(Stored records)
=======

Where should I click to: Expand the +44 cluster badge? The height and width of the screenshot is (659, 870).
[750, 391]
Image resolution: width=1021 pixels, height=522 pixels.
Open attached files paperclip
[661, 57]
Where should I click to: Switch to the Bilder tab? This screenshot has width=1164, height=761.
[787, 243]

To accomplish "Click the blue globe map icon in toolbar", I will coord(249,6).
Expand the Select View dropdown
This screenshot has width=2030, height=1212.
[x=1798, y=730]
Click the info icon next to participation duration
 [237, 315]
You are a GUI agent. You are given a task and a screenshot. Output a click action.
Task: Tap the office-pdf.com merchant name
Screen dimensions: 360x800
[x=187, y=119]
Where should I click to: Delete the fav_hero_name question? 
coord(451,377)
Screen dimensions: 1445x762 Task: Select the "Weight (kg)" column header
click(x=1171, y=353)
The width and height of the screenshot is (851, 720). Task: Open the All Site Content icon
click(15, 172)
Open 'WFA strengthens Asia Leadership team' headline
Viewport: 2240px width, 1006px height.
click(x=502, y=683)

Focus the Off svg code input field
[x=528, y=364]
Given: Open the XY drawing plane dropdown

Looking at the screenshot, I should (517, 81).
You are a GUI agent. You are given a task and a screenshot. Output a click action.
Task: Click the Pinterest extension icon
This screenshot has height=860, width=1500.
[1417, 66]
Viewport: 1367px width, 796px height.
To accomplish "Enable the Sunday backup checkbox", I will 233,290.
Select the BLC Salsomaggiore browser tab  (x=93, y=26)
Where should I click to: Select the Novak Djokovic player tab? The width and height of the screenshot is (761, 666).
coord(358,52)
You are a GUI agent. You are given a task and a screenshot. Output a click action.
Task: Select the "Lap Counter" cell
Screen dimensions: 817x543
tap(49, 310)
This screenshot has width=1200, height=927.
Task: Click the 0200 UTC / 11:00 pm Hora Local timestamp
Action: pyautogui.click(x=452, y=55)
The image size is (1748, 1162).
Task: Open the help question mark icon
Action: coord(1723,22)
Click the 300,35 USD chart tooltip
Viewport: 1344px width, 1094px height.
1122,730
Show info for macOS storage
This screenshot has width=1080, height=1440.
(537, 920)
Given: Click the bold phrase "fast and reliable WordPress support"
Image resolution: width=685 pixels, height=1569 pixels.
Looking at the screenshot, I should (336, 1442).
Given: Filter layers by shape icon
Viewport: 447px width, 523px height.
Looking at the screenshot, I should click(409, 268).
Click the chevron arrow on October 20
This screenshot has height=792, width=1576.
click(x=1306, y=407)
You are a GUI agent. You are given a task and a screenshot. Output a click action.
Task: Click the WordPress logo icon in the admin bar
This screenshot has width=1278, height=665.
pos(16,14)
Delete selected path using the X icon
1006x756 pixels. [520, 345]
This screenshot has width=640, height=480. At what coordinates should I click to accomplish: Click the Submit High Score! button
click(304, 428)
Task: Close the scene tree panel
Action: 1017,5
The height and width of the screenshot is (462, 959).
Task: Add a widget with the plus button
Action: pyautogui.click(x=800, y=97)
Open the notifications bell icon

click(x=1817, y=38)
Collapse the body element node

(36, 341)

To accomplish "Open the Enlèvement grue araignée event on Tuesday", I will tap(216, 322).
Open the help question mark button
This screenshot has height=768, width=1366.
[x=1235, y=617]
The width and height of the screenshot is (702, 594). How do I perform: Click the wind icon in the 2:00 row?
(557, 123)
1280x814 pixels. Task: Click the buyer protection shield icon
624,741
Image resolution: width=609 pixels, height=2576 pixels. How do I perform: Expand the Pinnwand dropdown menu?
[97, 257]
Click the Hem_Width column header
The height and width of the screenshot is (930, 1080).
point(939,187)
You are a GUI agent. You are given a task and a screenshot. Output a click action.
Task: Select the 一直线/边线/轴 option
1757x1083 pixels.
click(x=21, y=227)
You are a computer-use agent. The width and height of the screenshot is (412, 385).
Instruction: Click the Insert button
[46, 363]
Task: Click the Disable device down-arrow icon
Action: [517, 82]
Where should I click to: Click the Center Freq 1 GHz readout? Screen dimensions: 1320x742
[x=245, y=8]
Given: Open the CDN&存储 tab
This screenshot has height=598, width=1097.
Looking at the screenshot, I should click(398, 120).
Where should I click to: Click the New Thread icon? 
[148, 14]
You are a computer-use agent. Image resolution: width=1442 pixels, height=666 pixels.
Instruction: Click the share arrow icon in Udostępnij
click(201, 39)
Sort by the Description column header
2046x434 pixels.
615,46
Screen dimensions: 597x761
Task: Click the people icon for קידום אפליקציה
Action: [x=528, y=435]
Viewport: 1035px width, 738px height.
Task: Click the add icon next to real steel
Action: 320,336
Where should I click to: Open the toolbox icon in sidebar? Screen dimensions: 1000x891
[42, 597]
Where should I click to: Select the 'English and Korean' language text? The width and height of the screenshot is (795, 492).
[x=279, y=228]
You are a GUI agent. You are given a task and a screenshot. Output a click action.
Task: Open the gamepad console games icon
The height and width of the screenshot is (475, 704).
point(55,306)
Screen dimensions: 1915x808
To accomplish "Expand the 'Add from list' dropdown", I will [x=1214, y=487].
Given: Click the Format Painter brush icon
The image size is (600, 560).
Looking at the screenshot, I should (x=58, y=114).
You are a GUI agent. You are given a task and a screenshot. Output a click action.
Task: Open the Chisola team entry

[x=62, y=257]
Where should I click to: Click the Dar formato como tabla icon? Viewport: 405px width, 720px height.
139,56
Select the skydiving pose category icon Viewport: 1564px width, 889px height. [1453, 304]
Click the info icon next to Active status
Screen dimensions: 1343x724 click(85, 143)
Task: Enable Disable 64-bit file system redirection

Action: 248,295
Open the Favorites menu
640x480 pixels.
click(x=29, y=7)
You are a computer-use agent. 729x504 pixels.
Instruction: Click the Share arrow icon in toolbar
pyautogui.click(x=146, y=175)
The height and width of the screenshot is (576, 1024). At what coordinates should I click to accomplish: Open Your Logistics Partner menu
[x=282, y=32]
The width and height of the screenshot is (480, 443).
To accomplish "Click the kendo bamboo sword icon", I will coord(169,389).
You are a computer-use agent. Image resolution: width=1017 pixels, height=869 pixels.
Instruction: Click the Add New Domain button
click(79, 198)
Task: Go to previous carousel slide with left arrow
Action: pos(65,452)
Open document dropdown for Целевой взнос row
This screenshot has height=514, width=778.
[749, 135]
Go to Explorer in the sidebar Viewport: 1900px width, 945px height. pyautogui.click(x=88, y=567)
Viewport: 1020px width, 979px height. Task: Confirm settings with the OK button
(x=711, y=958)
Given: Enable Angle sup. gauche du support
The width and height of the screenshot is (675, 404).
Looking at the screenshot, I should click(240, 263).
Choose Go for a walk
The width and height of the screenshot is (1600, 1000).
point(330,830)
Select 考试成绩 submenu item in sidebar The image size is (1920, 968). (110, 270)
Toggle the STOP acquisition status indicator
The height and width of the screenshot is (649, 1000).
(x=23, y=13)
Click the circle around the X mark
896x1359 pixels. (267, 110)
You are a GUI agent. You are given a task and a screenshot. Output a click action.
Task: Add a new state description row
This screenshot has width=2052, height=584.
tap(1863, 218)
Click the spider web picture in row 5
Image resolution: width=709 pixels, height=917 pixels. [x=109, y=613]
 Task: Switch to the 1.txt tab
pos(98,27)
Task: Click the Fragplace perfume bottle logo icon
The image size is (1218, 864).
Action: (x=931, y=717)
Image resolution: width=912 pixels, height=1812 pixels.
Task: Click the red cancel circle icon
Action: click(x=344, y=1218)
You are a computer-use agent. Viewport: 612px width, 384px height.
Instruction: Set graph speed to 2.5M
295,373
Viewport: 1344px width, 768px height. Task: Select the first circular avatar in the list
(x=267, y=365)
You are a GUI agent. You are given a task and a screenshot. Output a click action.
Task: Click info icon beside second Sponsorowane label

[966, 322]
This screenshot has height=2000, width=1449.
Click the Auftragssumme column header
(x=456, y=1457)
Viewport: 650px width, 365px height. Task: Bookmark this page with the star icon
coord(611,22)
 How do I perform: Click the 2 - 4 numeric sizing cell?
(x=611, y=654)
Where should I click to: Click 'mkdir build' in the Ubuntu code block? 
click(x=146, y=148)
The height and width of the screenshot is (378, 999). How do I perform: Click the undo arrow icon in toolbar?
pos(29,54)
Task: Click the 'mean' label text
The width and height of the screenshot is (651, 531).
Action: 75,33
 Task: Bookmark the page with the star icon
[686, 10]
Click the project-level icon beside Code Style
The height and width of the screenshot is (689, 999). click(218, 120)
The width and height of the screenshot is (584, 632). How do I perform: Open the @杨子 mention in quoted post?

=======

■ **Your assignment**:
Determine how many lines above contain the word "WordPress", then give the number by itself.

■ **Result below**:
2